When he told Justine about Peter’s midnight visit to the studio, she shrugged her shoulders and went back to chopping peppers.
‘Was that your impression? That he’s got problems dealing with boundaries between people?’
She thought for a moment. ‘It’s not the way he sees it. He thinks he’s got exceptional powers of empathy. And he hasn’t, of course. What he does is dump his own emotions on to the other person and then he empathizes with himself.’ She shrugged again, this time violently. ‘It’s a mess.’ She scooped up the chopped peppers and threw them into the pan.
He thought the conversation was over, but a second later she surprised him by laughing. ‘You know what his ambition is, apart from being a writer? To be a therapist. He thinks he’d be better at it than most of the ones he’s known.’
‘How many has he known?’
‘Oh, a few.’
‘He’s addicted to therapy?’
‘He’s addicted to giving therapists hell.’
‘Justine,’ he said, coming up behind her and putting his arms around her. ‘Do you know what he did?’

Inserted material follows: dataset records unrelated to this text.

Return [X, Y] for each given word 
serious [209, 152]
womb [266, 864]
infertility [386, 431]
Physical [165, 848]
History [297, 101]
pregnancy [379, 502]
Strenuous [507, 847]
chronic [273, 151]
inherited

‘No. What does it matter anyway?’
‘You don’t think Kate had the right to know what she was dealing with?’
She turned to face him. ‘I don’t see the point of hounding people.’
‘No,’ he said, taking the plates from under the grill. ‘Neither do I. But I’ve got to do something about those stories. I’ve either got to send them back, or… I don’t know. Respond, anyway.’
Justine had promised Beth she’d take Adam to the fair, and persuaded Stephen to go with them. He’d agreed with reluctance, but found himself looking forward to it by the end of the week. He’d been working so hard cooped up in the cottage that he was starting to go stir-crazy.
They could hear the music while they were still half a mile away. Behind Stephen, as he braked and turned, the Sainsbury’s carrier bags, with their sober reminders of the routines of adult life, rocked and swayed, and one of them spilt its contents on to the floor.
‘Just leave it, Adam,’ Justine said, turning round. ‘We’ll sort it out when we get back.’
The moor was not far from the centre of town, but so big that on dark nights you could feel lost crossing it. Music thumped from loudspeakers stationed at every corner of the fairground. They seemed to wade through noise, lean into it. Young girls, faces blank in the yellow, green and purple lights, shouted and screamed, while gangs of youths stared after them, their bristly scalps slick with sweat. In the male guffawing, which both acknowledged and discounted the girls’ presence, there was a yelp of pain. The clammy night, the syrupy music oozing like sweat from every pore, the smell of beer on belched breath as another group of youths walked past, combined to produce a sexual tension that hung over everything as palpable as heat.